Lacey Chabert serves up the perfect winter drink, hot chocolate bombs and spiced hot chocolate.
SPICED HOT CHOCOLATE INGREDIENTS:
- 4 ounces Dark Chocolate, chopped
- ¼ cup Unsweetened Cocoa Powder
- 4 cups Milk
- 1 teaspoon Ground Cinnamon
- ¼ teaspoon Ground Cardamom
- Pinch Ground Clove
- Pinch Ground Anise
- ¼ teaspoon Sea Salt
- ½ teaspoon Vanilla
- ¼ cup Granulated Sugar (optional)
MELTING CHOCOLATE SPHERES:
- 8 ounces Dark Chocolate
- Silicone Shell tray
- Chocolate Crunch pearls
- Mini mini marshmallows
- Gold Dust
SPICED HOT CHOCOLATE INSTRUCTIONS:
Yield: Serves 4
- In a saucepan, mix the chocolate, cocoa powder, cinnamon, cardamom, clove, anise, and 2 cups of the milk over low heat. Stir until completely melted.
- Add the rest of the milk and salt. Stir until everything is hot.
- Add sugar to taste, one tablespoon at a time.
- Remove from heat and whisk in vanilla.
- Pour into cups and serve.
MELTING CHOCO SPHERES INSTRUCTIONS:
Yield: 32 Spheres
- Melt the chocolate over a double boiler or in the microwave in 20-second intervals, stirring until smooth.

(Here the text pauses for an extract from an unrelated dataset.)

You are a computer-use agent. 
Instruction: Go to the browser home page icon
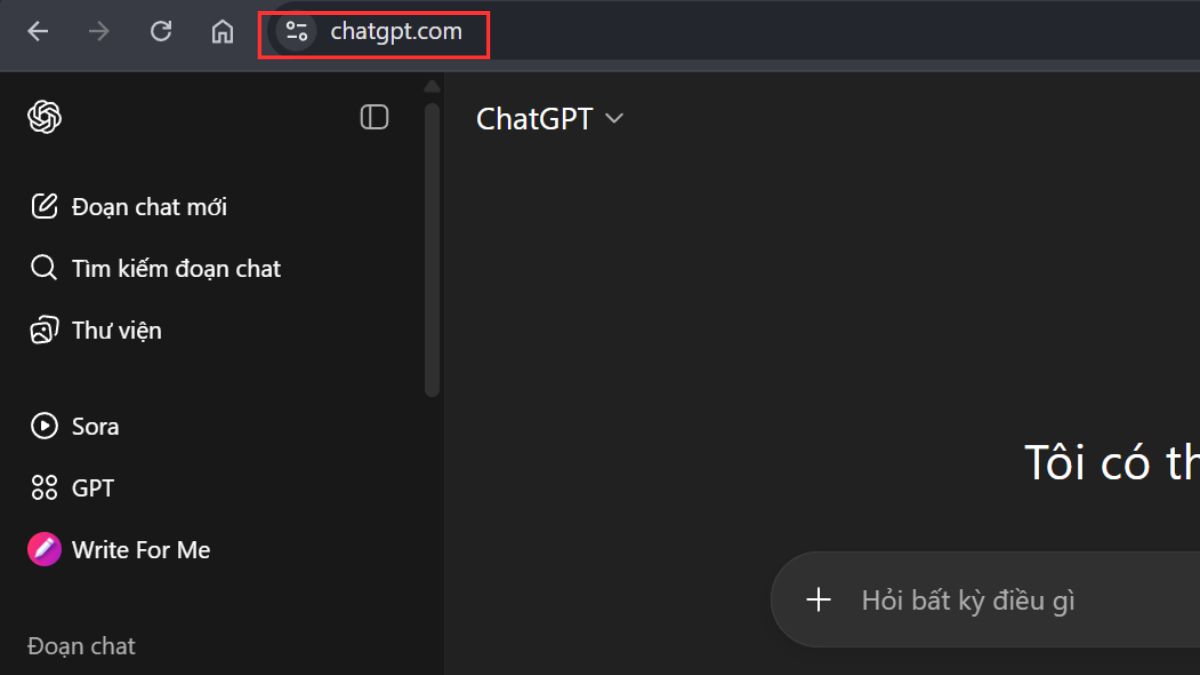pyautogui.click(x=222, y=32)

- Coat inside of silicone mould with lightly oiled paper towel.
- Pour ½ tablespoon melted chocolate into each shell, then tilt sheet of shells to coat entire indentation. Pour out any excess chocolate.
- Put sheets in freezer for 10-15 minutes to set.
- Fill each half shell with crunch pearls and mini mini marshmallows
- Take an empty half-shell and glue it to a full half-shell with extra melted chocolate
- Set completed shells in freezer.
- Dust completed shells with gold powder.
- Put one shell in the bottom of a glass cup, pour hot chocolate on top, watch it melt.